Through the four years of my education at Central Catholic High School a few things were repetitiously ingrained in my brain:
- The sun shines inside you and me.
- Always leave enough room for the Holy Spirit while dancing
- You represent CCHS when you are in uniform, no matter where you are, so do us proud.
While working as a recruiter at Marshall, the same mantra was in place. I represented Marshall to students who may have never even heard of it, so I needed to make Marshall proud.
Now in Afghanistan, I represent so many things. I represent the USO. Even when in a PX buying laundry detergent, someone will say, hey USO girl. I represent WV. Countless soldiers have told me they have never been to WV, and they’ll ask what’s it like. When I go to big social functions, a different nation’s DFAC (dining facility) or to the French compound I represent the entire United States! It’s sometimes exhausting to constantly feel “on.”
That’s why I’m so glad to have some genuine friends here. That way I can belt out any song that pops in my head, or horribly imitate Shakira’s dance moves with some mangled gyrations, or wear bunny ears for no reason all with lots of laughter and little judgement.
In other news, I am SUPER excited to be going to Uganda at the end of this month to see Natalie Committee! When Natalie first told me she wanted to go to Uganda I was so excited for her! I told her I’d come visit, but at the time I thought, yeah I have no money to do that. I’m so happy that I’ve been blessed to now be able to visit and see the work she’s been doing. When Natalie was gearing up to go to Uganda and I was first going through my interview process for this position, my sister Gretchen was in India, and I was bursting at the seams to tell someone who would think what I was doing was sane! Natalie was my go to gal.
I’m also looking forward to experiencing a new culture, possibly going on a safari and just playing with kids. It’s kind of odd here to never see a kid, never hear a cry or giggle while at the restaurant or at the PX. Most times I don’t realize it, but then after I call Ang or Erin and hear the chattering of kids in the background, I remember. I’ve babysat all my life, then was a live-in nanny for Christian and Faith, and proceeded to live a block down the street from them for the past 2 years. I miss chasing them, laughing with them, and hearing their crazy stories.

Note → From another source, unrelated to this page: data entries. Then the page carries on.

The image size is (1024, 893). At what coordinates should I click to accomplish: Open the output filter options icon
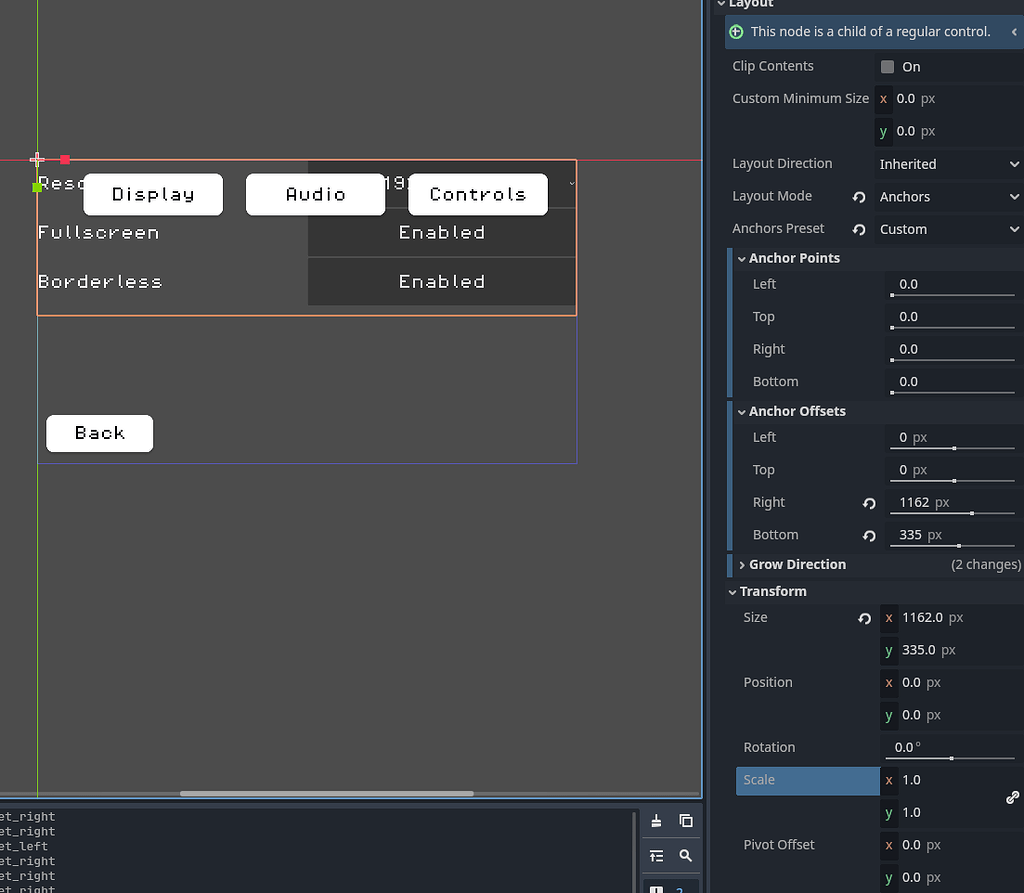coord(657,856)
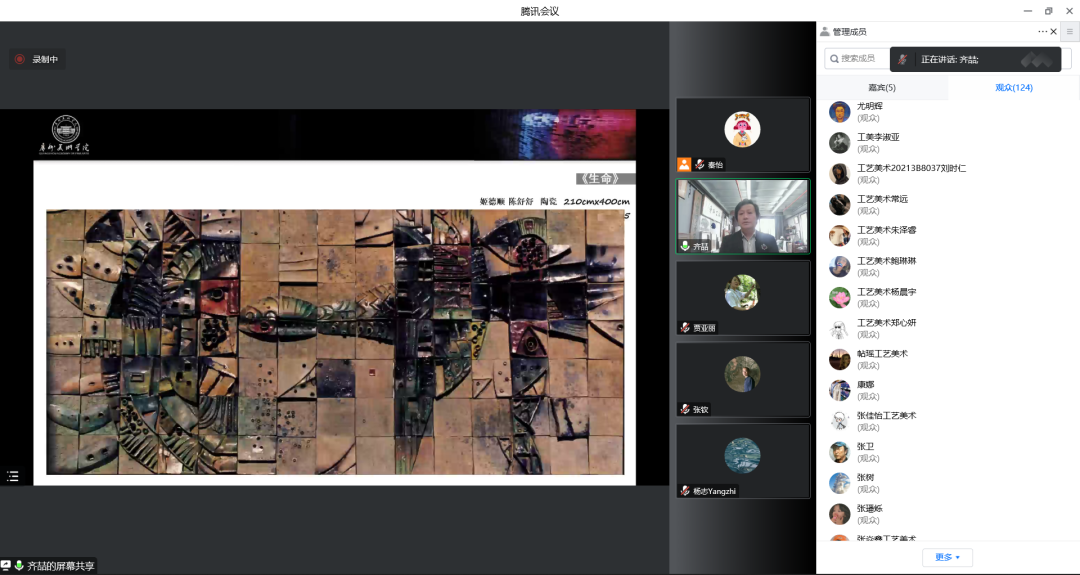This screenshot has width=1080, height=575.
Task: Click 齐喆's video thumbnail
Action: [742, 216]
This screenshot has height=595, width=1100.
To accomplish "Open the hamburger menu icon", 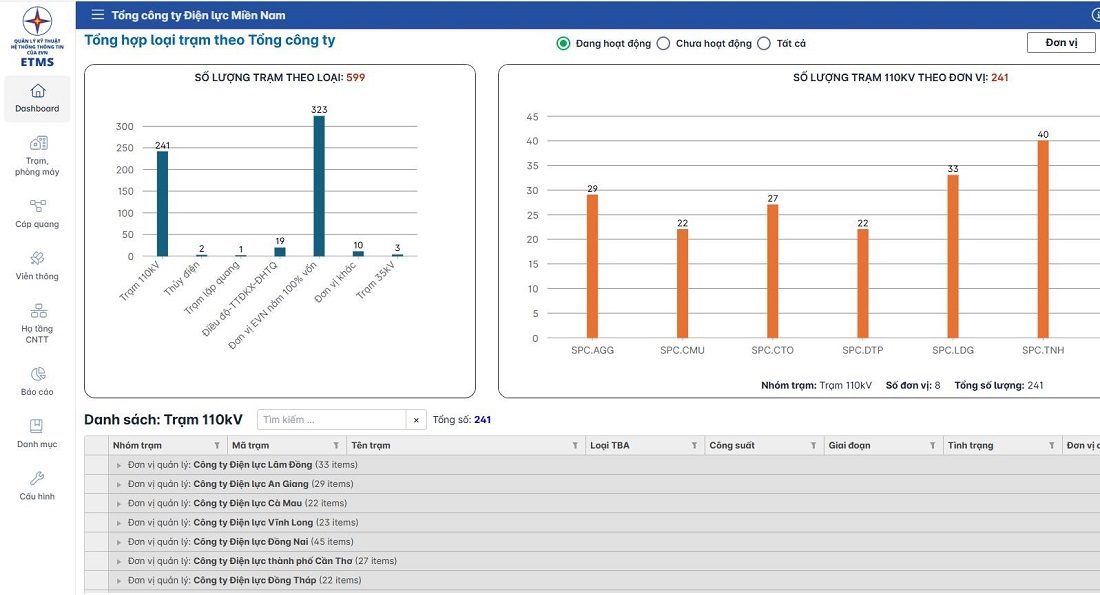I will pos(97,15).
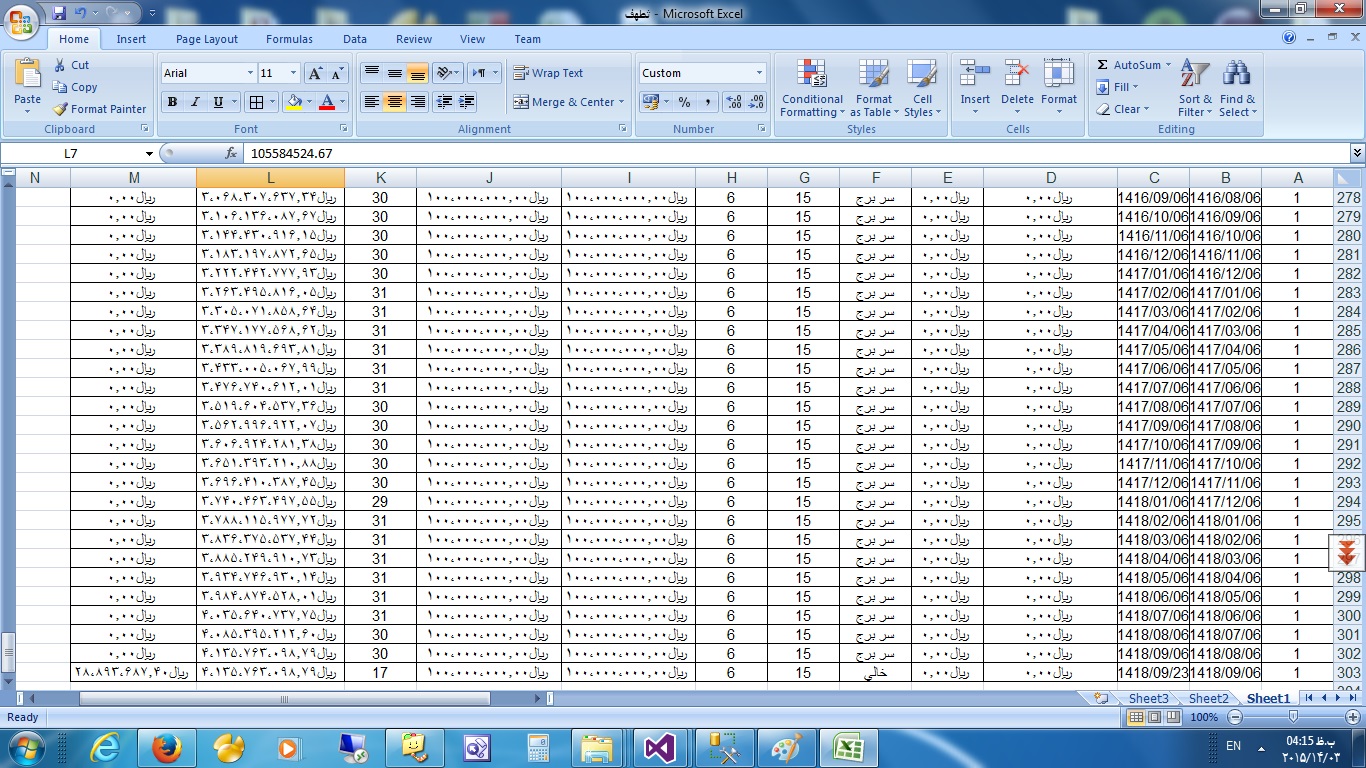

Three and half months in and it’s still super hard to say goodbye to people. Since we are a large base, troops that are redeploying (going home) or just getting here before going downrange (out to FOBs or COPs) are usually stuck here for a week or two. They usually don’t have missions to go on, so they are free most of the day. Some will volunteer at the center.
So just imagine getting a new coworker, work directly beside them at a shared desk for 10 hours a day for 2 weeks straight, train them, develop a repertoire where you know what tasks they prefer and which you prefer, eat meals with them, joke together, talk about family, friends, and your favorite things, maybe even experience a bonding experience like a fire alarm (or rocket attack) where you have to stand outside in the cold for a half hour. Now say goodbye and probably never see them again…EVER. It’s a little jarring. I always wonder who will stay in my life and who will slowly inevitably fade away. What’s the quote? Even though they may stay for only a moment they can leave an impression on you that lasts a lifetime.